L'Éthiopie offre un contraste net : la monnaie mobile y prospère selon un modèle étatique, tandis que la banque centrale considère les crypto‑transactions comme illégales - un rappel que la mosaïque réglementaire façonne les modèles d’innovation et les comportements utilisateurs (Anadolu Agency sur l’interdiction; Croissance de Telebirr selon Reuters).

Enfin, l’histoire est édifiante : en 2015, Safaricom avait coupé l’accès de M‑Pesa à une startup bitcoin, et un tribunal kenyan avait confirmé cette suspension — un épisode révélateur du pouvoir stratégique des télécoms sur les fintechs, pouvoir que de bonnes API et un système d’octroi de licences transparent pourraient désormais rééquilibrer (Résumé CoinDesk).

Concevoir des passerelles télécom–crypto qui résistent aux pressions

Pour les régulateurs

  • Encadrer l’émission et la conservation des stablecoins, avec des réserves équivalentes à celles des banques.
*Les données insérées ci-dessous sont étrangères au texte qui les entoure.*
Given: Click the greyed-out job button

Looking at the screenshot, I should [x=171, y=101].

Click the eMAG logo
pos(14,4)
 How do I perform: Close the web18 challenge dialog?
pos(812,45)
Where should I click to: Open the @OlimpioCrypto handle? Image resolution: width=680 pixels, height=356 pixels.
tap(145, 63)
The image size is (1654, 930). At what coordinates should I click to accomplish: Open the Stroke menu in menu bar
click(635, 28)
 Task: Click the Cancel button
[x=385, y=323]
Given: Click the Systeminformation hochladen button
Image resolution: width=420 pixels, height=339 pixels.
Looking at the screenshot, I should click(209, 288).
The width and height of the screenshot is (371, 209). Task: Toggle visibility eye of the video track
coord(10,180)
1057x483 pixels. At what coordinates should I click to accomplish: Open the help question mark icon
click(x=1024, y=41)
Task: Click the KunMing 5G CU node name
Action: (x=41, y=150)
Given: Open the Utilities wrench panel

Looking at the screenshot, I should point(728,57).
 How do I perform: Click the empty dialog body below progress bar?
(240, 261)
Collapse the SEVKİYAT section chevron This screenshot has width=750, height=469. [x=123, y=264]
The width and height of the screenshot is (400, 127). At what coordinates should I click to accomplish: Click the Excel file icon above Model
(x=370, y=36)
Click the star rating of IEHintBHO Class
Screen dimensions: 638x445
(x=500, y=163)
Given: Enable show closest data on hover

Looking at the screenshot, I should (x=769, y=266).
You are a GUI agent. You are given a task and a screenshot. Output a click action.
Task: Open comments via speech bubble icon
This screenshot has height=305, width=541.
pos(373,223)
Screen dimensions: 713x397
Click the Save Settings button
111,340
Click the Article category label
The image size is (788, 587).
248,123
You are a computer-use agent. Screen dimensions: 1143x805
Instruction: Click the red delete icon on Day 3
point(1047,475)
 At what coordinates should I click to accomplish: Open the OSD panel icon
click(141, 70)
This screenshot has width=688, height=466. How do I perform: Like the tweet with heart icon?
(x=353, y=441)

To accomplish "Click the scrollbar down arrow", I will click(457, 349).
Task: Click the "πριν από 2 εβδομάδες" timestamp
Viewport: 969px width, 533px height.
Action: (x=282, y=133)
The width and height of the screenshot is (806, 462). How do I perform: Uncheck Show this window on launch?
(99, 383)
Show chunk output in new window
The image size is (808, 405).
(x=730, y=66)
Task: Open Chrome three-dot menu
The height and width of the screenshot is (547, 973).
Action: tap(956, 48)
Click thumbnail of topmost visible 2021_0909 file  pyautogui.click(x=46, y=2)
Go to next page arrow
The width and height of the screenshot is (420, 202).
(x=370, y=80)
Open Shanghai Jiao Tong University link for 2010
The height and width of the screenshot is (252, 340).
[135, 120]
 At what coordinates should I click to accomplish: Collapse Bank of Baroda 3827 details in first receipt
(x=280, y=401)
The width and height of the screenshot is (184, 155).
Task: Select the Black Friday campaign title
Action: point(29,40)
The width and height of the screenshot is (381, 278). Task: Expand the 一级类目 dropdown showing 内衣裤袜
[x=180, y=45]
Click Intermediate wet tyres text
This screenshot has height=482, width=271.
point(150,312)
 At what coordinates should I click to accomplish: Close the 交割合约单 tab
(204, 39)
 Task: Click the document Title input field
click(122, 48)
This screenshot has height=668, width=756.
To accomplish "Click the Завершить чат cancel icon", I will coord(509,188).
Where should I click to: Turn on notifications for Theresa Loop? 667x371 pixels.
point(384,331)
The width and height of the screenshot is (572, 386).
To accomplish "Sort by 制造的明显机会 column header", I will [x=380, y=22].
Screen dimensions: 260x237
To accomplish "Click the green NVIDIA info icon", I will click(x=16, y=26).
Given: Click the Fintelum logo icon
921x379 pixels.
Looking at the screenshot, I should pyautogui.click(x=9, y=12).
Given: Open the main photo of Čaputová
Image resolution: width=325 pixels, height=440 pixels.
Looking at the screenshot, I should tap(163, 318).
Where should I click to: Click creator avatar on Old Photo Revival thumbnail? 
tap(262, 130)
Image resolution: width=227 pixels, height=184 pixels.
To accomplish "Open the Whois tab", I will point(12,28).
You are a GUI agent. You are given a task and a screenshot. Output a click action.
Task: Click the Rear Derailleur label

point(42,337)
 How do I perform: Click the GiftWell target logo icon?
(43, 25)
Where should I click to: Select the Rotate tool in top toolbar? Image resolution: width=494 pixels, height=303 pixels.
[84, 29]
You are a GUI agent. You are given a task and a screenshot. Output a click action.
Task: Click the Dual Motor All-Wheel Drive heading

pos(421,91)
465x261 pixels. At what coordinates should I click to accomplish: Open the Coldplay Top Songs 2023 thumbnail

Le nouveau cadre kényan en est un bon début ; l’harmonisation avec les normes « travel rule » et l’autorisation claire de régler via API vers la monnaie mobile permettraient de limiter les flux clandestins tout en préservant la liberté de choix des utilisateurs (Cadre VASP du Kenya).
  • Considérer la disponibilité comme une question d’infrastructure critique. Les portails publics de paiement doivent bénéficier de plans de secours et de rapports d'incidents similaires aux systèmes considérés d’importance systémique (Exemple de la panne eCitizen).

Pour les fintechs et les plateformes d’échange

  • Prioriser la conformité. L’analytique on-chain, le screening de sanctions et la preuve de réserves peuvent rendre les rails crypto plus transparents que les systèmes reposant sur les espèces ou les agents.
  • Cibler les corridors à fort impact. Les paiements en stablecoins pour le commerce des PME ou les transferts de fonds dans des corridors où le coût atteint deux chiffres peuvent l’emporter sur le prix et le temps d’exécution (Banque mondiale sur les envois de fonds).